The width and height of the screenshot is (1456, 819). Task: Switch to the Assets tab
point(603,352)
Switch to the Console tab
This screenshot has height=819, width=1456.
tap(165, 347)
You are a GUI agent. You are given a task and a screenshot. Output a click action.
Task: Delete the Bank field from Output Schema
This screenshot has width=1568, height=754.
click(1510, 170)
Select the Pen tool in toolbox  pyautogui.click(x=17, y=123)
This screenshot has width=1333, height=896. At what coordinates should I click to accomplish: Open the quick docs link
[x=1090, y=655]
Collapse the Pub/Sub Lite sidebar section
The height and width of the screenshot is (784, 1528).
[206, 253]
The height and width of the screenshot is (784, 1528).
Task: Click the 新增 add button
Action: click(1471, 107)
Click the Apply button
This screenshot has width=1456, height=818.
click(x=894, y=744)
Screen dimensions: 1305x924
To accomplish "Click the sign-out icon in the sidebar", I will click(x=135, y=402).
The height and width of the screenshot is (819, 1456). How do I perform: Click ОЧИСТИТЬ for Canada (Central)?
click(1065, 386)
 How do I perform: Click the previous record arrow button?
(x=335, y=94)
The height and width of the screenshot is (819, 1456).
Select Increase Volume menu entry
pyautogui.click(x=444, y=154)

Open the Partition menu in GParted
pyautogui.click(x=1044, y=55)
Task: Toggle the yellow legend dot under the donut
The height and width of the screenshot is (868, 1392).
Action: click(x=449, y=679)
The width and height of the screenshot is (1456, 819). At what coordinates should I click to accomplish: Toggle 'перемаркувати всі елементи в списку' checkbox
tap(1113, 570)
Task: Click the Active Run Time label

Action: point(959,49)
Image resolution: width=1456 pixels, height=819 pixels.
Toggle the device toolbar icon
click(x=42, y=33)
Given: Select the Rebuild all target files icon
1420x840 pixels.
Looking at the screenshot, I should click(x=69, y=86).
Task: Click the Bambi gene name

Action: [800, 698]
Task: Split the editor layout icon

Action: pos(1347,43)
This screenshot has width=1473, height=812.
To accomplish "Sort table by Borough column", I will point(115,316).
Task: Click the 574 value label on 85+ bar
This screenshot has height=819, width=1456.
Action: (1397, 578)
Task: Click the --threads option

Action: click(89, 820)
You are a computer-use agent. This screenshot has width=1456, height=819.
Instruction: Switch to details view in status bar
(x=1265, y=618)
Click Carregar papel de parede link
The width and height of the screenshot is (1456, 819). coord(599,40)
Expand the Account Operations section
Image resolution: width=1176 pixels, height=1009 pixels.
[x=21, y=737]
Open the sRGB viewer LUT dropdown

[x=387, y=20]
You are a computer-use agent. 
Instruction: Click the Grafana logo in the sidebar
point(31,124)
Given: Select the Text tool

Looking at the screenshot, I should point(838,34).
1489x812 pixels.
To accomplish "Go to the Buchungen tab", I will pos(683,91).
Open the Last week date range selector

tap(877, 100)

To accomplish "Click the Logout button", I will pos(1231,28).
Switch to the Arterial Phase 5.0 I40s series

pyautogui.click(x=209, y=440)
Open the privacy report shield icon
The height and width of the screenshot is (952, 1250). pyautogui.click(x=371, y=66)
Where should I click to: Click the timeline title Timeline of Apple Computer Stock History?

○ ○ ○

- WHAT IS EXPECTED -
The answer must consist of every line from the data that holds the string "section".

- THE COMPLETED TASK -
Collapse the Pub/Sub Lite sidebar section
Expand the Account Operations section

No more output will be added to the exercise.